O problema é quando se tira os óculos cor de rosa e se vê o país como ele está. O passar dos anos tem destas coisas, começa-se a ver mal, tem-se a certeza de estar certo e toma-se todos os outros por tolos. E tende-se a refinar defeitos e teimosias.
Não será por isso de estranhar que Costa e seus companheiros acreditem mesmo no que dizem, quando defendem que o país está “muito melhor”, apesar de um terço dos portugueses ter menos do que o salário mínimo para viver e muitos morarem em casas sem dignidade (os mais velhos) ou não conseguirem sair da morada dos pais (os mais novos). Quando garantem que o nível salarial subiu, apesar de mais de metade dos trabalhadores levarem para casa menos de mil euros e de todos os que têm emprego depositarem diretamente nos cofres de Medina seis meses de salários por ano. Quando juram que baixaram impostos, apesar de esfregarem as mãos com o terceiro recorde consecutivo de receita fiscal e de, na revisão das tabelas de IRS, se terem limitado a não nos tirar do bolso muito mais do que é devido ao Estado – o que significa apenas que não no-lo devolverão mais adiante – e de continuarem a fazer orçamentos baseados no dinheiro tirado aos contribuintes para pagar os delírios do governo. Quando negam que a educação esteja rebentada, apesar de o ministro dar mais atenção aos temas da ideologia de género do que às condições dos professores para ensinarem os miúdos, de os pais não terem creches para deixar os bebés – ainda que elas estejam legalmente previstas e de graça – e de o sucesso escolar resultar da proibição de se chumbar, não de uma aprendizagem competente. Quando dizem que não há caos no SNS, mas uma simples cirurgia às cataratas leva mais de dois anos de espera, há atrasos indesculpáveis nos casos mais graves (até de cancro) e quando chegamos ao verão parece que todo o país virou Algarve, sem planos, sem reforços, sem médicos, sem cuidados, sem remédio.
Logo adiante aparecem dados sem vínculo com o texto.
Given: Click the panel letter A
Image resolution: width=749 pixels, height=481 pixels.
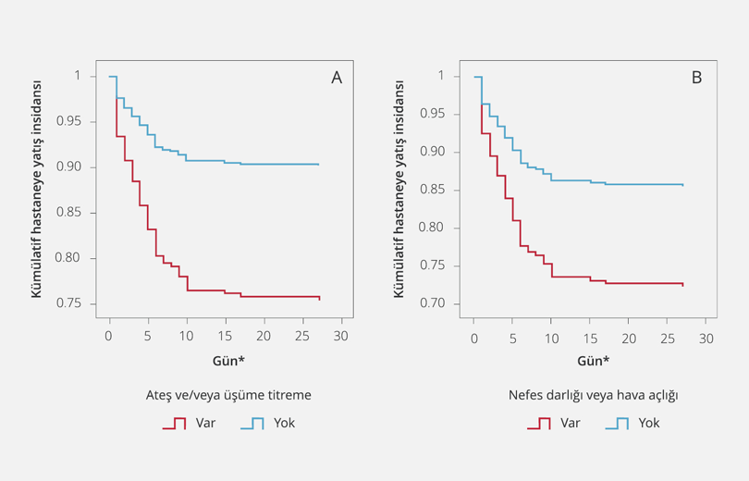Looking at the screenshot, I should (337, 78).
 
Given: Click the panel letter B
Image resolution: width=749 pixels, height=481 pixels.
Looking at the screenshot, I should (696, 78).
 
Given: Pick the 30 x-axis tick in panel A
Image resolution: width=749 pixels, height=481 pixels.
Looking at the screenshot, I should (340, 335).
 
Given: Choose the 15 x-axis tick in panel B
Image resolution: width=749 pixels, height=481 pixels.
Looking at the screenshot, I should (590, 335).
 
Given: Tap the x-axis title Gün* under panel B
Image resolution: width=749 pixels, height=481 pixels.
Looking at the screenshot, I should (593, 360).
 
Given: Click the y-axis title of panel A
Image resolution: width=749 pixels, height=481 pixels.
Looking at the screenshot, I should (37, 190).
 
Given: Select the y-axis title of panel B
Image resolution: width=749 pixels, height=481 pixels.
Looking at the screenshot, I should (400, 190).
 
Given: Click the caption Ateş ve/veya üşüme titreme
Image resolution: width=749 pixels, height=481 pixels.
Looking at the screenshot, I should (227, 395).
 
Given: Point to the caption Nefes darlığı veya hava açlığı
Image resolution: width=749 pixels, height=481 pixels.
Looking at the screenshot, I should (594, 395).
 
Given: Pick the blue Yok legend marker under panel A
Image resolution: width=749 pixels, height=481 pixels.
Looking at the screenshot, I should (252, 424).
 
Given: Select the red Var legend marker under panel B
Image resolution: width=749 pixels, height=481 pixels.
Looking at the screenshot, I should (539, 424).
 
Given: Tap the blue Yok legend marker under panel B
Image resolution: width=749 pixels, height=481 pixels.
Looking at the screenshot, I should (618, 424).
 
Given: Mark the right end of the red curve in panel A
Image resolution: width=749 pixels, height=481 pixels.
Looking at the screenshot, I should (319, 299).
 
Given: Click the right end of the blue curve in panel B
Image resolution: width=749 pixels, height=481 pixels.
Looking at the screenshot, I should (683, 185).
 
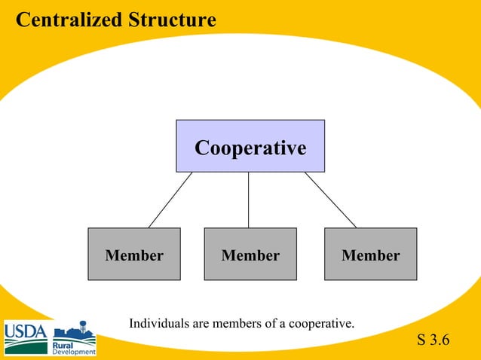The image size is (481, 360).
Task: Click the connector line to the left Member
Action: pos(170,200)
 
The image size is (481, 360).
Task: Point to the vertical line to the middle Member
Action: pos(248,200)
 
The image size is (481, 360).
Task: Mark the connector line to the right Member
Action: pos(330,200)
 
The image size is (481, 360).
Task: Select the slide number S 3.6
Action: pos(433,340)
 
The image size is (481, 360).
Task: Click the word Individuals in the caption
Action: pos(158,324)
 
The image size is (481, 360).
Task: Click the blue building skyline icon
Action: pos(75,332)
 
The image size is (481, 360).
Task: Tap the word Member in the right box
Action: pos(370,255)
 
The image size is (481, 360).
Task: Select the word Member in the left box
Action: pos(134,255)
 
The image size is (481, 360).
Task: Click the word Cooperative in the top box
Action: pos(250,148)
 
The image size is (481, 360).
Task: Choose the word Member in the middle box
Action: pos(250,255)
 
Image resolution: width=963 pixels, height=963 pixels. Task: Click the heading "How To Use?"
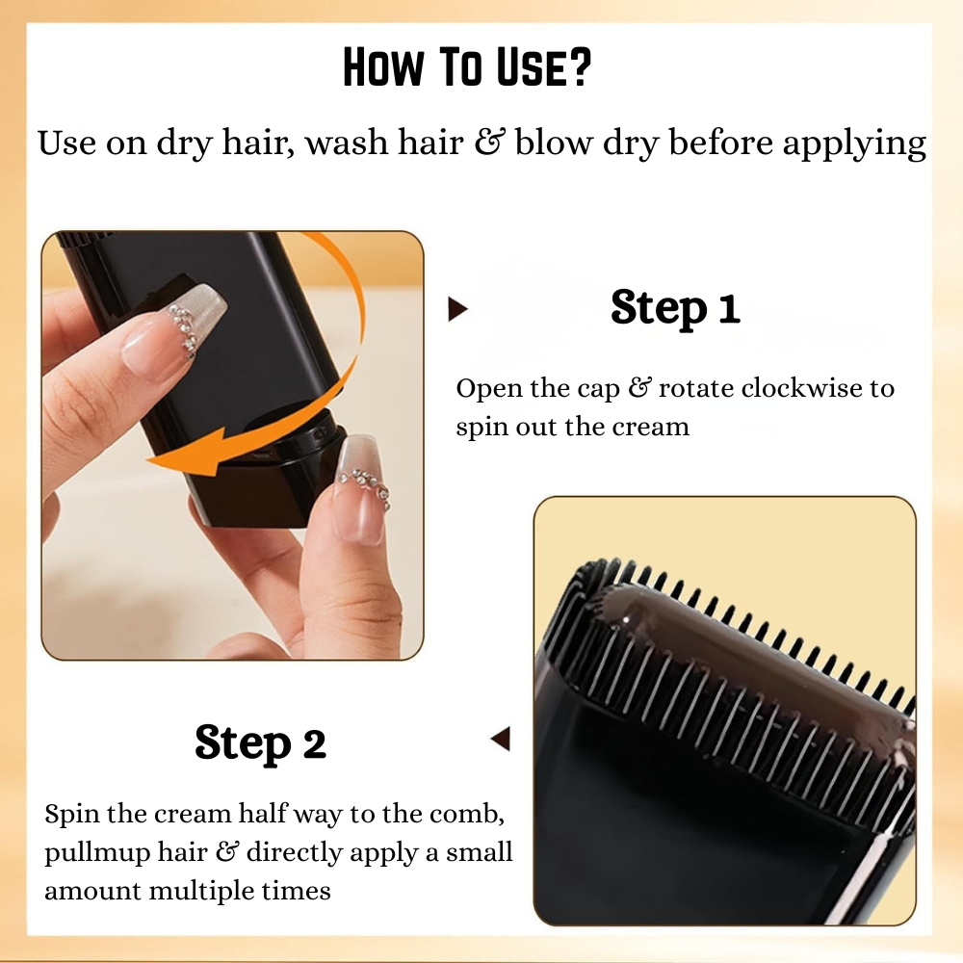click(x=466, y=70)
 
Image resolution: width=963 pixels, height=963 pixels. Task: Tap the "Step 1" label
click(x=675, y=308)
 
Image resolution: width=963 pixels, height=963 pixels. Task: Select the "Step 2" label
click(x=260, y=742)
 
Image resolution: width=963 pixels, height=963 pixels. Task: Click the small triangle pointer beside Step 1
click(x=458, y=309)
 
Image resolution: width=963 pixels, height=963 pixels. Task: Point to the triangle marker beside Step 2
click(x=500, y=740)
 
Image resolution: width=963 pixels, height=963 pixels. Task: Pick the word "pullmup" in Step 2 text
click(x=89, y=852)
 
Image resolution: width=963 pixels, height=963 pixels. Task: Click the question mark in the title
click(x=578, y=70)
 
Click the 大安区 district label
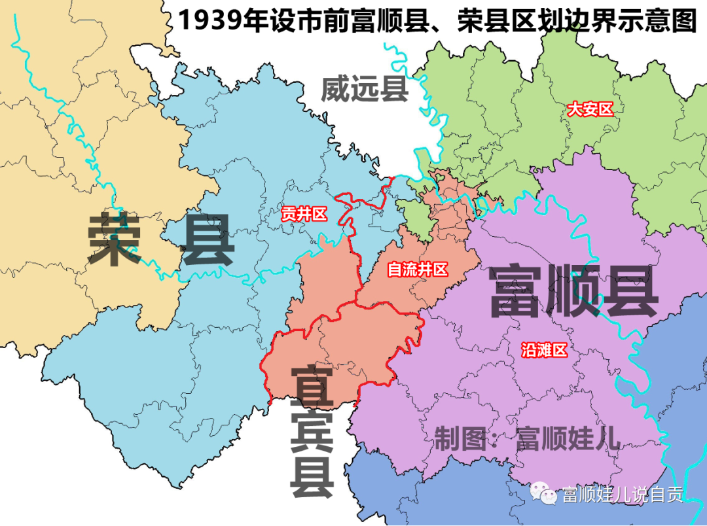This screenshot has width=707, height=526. tap(590, 109)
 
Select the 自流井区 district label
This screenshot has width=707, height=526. tap(418, 269)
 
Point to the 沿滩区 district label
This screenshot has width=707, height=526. tap(544, 350)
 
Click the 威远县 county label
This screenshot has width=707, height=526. tap(365, 89)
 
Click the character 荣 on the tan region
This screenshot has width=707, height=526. tap(115, 239)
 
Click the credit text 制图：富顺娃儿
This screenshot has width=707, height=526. tap(527, 438)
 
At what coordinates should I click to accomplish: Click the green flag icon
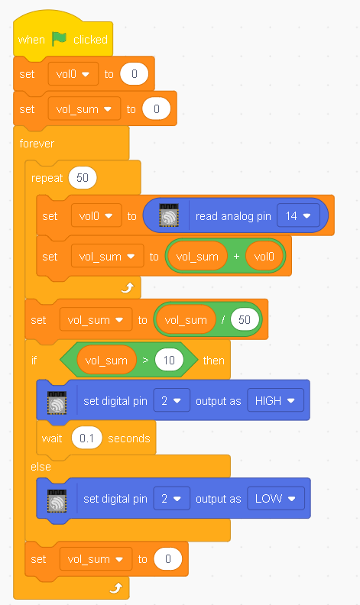click(60, 39)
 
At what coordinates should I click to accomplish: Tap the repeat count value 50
click(83, 178)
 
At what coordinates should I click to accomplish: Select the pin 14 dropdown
click(298, 215)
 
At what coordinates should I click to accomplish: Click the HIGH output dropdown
click(275, 401)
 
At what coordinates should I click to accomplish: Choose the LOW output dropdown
click(276, 499)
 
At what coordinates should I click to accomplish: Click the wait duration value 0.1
click(86, 438)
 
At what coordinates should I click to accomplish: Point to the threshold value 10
click(169, 361)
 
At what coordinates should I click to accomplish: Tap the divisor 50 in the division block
click(245, 320)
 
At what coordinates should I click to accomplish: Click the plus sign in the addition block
click(236, 256)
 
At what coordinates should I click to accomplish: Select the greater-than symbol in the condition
click(145, 361)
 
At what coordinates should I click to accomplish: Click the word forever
click(37, 144)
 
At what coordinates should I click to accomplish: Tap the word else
click(41, 467)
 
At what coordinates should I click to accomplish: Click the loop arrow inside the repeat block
click(128, 287)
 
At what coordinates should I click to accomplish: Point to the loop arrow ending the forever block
click(116, 587)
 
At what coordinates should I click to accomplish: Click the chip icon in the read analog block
click(169, 215)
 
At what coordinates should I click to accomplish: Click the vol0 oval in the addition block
click(264, 256)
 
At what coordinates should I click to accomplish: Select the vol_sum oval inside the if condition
click(106, 361)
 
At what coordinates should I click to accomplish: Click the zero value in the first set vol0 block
click(134, 74)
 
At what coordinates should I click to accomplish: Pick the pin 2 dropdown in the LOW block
click(171, 499)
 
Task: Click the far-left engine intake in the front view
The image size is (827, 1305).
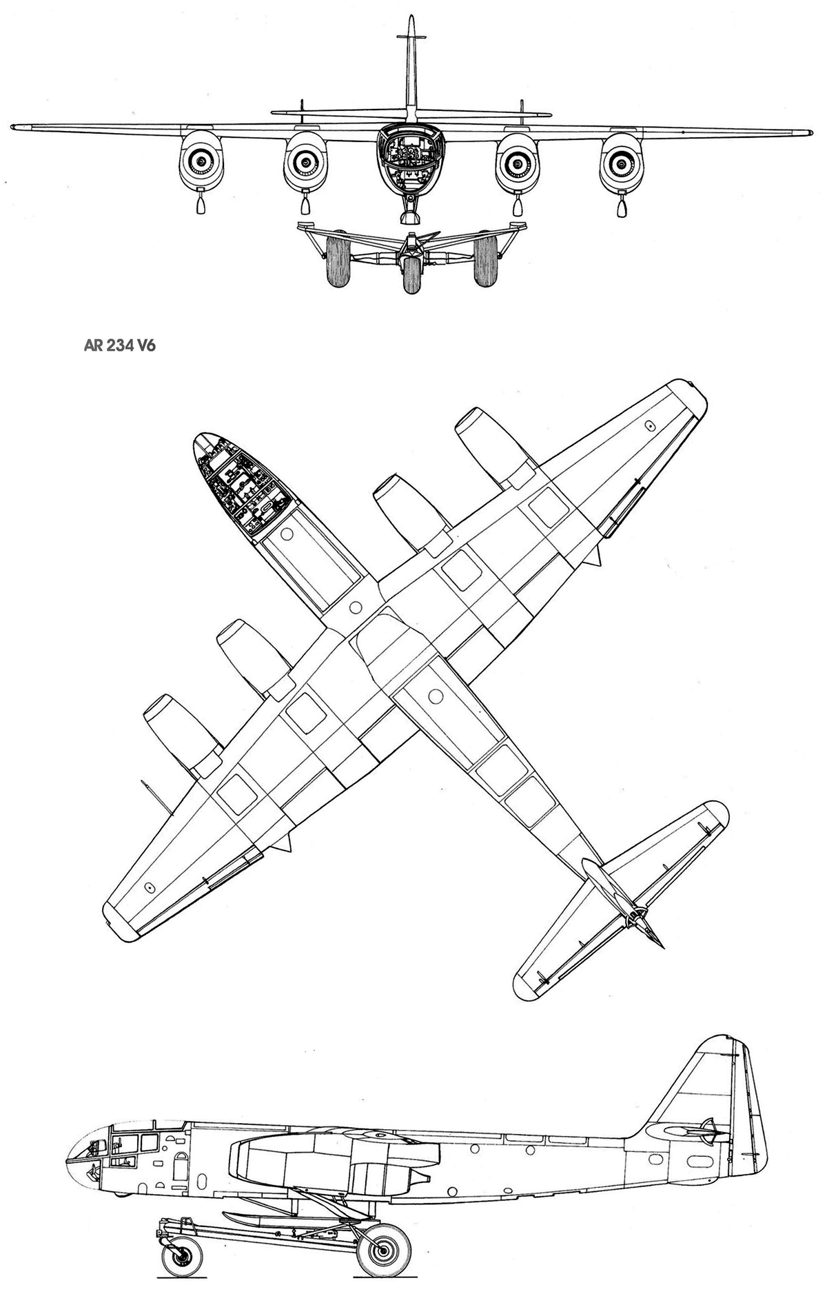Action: coord(201,161)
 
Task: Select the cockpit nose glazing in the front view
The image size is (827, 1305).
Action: coord(411,157)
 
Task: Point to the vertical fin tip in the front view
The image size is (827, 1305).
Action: coord(411,17)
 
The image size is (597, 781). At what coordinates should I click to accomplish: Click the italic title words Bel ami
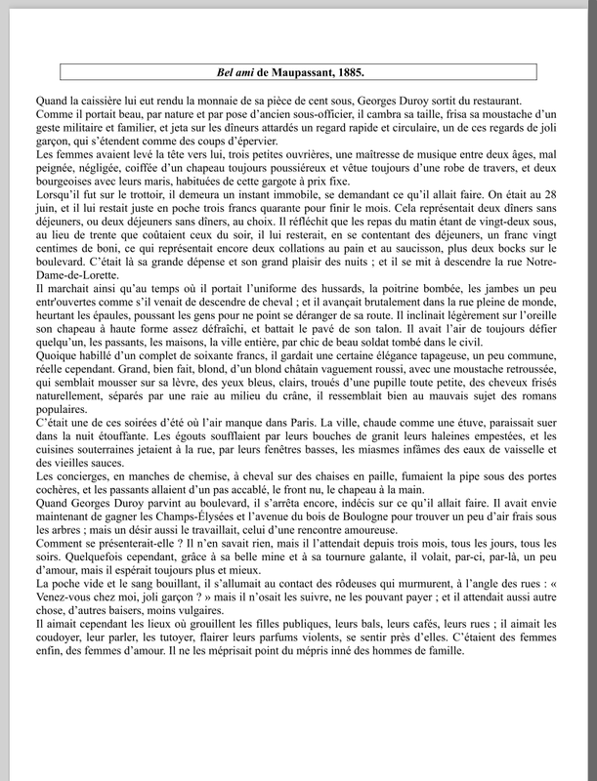pos(236,72)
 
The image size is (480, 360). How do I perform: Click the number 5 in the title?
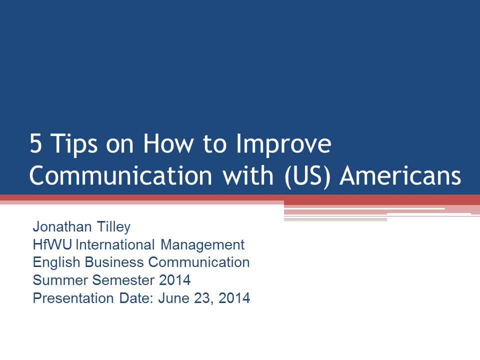(36, 144)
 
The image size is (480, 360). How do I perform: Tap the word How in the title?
(168, 143)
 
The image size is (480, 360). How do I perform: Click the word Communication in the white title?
(121, 176)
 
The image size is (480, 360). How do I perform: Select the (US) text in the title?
(308, 176)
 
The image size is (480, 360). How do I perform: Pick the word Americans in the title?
(400, 176)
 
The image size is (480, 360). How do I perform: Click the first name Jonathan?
(62, 227)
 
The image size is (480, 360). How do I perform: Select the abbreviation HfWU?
(52, 244)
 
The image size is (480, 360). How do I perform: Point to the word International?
(115, 244)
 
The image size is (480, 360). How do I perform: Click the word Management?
(202, 246)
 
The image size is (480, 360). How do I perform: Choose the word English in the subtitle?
(56, 263)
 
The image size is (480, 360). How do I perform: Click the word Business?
(114, 262)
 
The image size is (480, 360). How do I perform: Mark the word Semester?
(124, 280)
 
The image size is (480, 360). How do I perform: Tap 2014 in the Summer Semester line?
(175, 280)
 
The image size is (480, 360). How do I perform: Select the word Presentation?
(73, 298)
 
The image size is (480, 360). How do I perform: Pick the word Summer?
(60, 280)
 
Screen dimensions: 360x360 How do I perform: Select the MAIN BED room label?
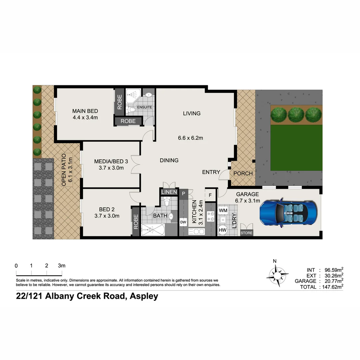click(x=85, y=111)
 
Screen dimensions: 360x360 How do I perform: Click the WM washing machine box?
click(x=223, y=211)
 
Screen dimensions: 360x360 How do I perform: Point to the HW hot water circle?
click(x=222, y=230)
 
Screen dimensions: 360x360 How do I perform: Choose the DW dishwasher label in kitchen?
click(x=183, y=222)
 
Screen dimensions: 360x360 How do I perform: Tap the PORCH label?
click(x=243, y=173)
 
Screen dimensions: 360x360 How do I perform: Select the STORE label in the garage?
click(x=247, y=233)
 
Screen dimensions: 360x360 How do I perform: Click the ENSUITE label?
click(x=144, y=107)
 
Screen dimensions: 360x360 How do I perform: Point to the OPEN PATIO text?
click(x=64, y=170)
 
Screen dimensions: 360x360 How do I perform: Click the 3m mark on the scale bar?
click(x=62, y=266)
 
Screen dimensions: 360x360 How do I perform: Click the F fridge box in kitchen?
click(x=210, y=195)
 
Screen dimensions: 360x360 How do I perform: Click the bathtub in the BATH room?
click(x=153, y=230)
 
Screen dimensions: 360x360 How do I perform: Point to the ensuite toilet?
click(x=132, y=109)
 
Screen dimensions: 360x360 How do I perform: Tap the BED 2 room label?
click(x=107, y=209)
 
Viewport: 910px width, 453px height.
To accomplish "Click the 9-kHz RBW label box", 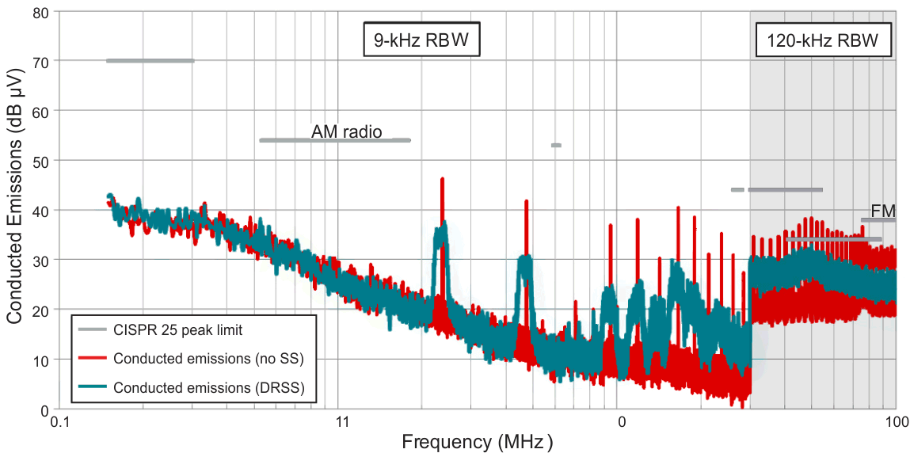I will click(x=422, y=41).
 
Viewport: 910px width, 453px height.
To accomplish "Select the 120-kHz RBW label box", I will click(x=823, y=41).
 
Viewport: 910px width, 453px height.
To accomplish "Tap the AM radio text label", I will click(x=346, y=131).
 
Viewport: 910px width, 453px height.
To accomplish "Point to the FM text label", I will click(x=882, y=211).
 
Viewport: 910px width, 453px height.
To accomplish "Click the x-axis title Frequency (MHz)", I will click(x=477, y=441).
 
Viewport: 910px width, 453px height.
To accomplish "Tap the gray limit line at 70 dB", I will click(x=150, y=61).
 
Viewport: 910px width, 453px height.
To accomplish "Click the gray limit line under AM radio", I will click(x=335, y=140).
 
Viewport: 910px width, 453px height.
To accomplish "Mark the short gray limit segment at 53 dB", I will click(x=556, y=145).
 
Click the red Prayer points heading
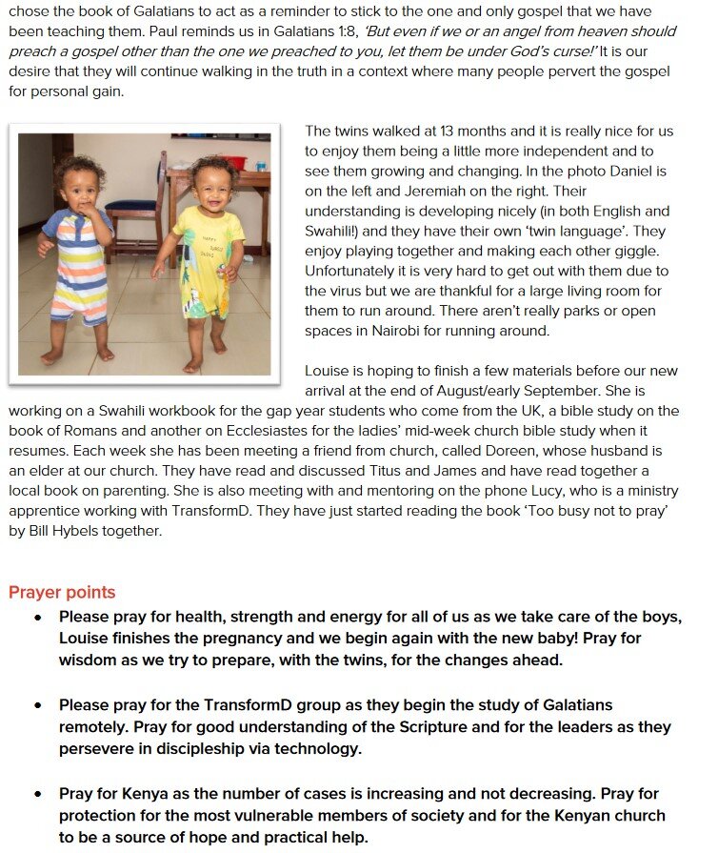(x=62, y=593)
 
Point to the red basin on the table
(x=232, y=163)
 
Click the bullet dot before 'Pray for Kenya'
(x=38, y=794)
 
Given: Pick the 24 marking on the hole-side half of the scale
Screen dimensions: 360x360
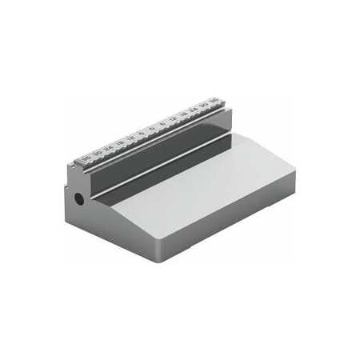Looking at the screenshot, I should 109,148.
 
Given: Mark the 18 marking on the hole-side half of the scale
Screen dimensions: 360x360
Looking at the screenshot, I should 120,143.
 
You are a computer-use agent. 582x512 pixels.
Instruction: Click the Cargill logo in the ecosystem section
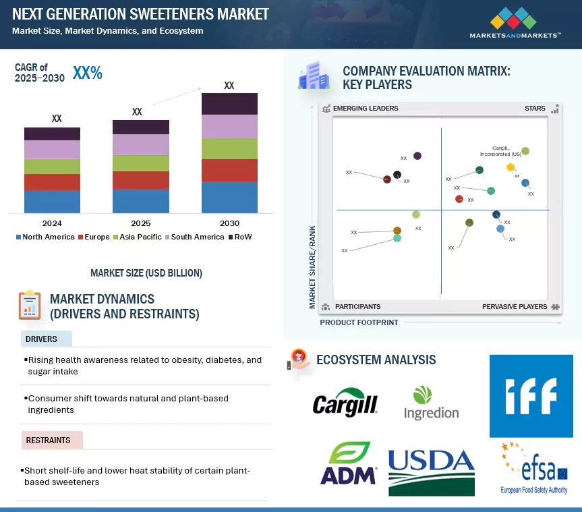point(345,403)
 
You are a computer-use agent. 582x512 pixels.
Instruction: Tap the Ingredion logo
point(431,403)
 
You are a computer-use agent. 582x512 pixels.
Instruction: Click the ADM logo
point(348,463)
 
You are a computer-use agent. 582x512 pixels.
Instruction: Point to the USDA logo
point(432,470)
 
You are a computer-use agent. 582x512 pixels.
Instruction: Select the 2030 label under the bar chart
point(229,223)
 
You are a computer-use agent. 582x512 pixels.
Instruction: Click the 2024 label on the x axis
point(52,223)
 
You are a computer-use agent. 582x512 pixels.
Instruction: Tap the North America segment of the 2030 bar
point(229,197)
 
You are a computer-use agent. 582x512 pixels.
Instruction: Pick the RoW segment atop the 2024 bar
point(52,134)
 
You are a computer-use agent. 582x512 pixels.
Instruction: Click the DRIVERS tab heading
point(42,339)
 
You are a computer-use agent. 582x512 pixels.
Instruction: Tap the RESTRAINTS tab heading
point(48,440)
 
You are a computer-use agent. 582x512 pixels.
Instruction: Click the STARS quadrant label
point(535,109)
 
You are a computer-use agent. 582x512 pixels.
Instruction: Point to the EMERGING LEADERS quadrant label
point(366,109)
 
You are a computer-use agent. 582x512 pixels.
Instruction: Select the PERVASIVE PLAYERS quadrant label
point(515,307)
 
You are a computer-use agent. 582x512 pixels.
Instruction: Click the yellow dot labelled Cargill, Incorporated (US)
point(511,167)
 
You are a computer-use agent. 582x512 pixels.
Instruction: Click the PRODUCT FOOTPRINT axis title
point(359,322)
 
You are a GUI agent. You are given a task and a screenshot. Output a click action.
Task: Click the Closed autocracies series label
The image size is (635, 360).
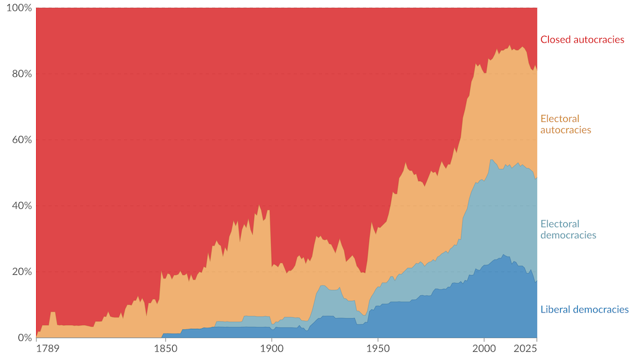(582, 40)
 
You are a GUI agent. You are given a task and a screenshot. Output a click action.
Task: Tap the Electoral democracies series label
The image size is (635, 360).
(568, 229)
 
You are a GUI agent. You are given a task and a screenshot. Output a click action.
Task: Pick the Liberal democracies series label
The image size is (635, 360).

Num Conselho de Estado que foi uma espécie de volume II do debate do Estado da Nação, tudo isto foi levado à mesa e posto diante de António Costa. A maioria absoluta reduzida à imagem do poucochinho que têm sido os governantes, que agitam bandeiras, mas só levantam pó. E até o seu presidente, Carlos César, lhe pediu uma mudança de elenco, a ver se a novela da governação socialista ganha consistência, em vez de continuar a somar desgraças de estilo venezuelano.
Mas Costa nem deve ter prestado atenção. Afinal, sabe melhor do que cada um de nós o que nos convém. E faz questão de continuar a decidir por nós, pessoas e empresas, o que nos chega ao prato. Não veem como o país está melhor? Carregado de investimento, florescente de atividade e a acelerar crescimento? Vai tudo bem neste Portugal socialista. Por isso é que Costa até pôde dar-se ao luxo de deixar os conselheiros a falar sozinhos e apanhar o voo para a Nova Zelândia, para ir ver a bola. Isso sim, assunto de Estado.